DATA SECTION:
......

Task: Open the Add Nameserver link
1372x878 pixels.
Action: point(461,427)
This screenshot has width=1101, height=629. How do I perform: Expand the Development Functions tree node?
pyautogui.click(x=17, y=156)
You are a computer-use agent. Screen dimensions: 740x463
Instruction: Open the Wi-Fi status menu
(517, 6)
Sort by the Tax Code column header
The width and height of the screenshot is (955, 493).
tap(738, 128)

......

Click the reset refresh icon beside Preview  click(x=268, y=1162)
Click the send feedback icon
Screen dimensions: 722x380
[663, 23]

......

PROBLEM DETAILS:
There is a run of lines above from the one with "Task: Open the Add Nameserver link" to the one with "You are a computer-use"; print exactly that run, both ends included, and nothing else.

RESPONSE:
Task: Open the Add Nameserver link
1372x878 pixels.
Action: point(461,427)
This screenshot has width=1101, height=629. How do I perform: Expand the Development Functions tree node?
pyautogui.click(x=17, y=156)
You are a computer-use agent. Screen dimensions: 740x463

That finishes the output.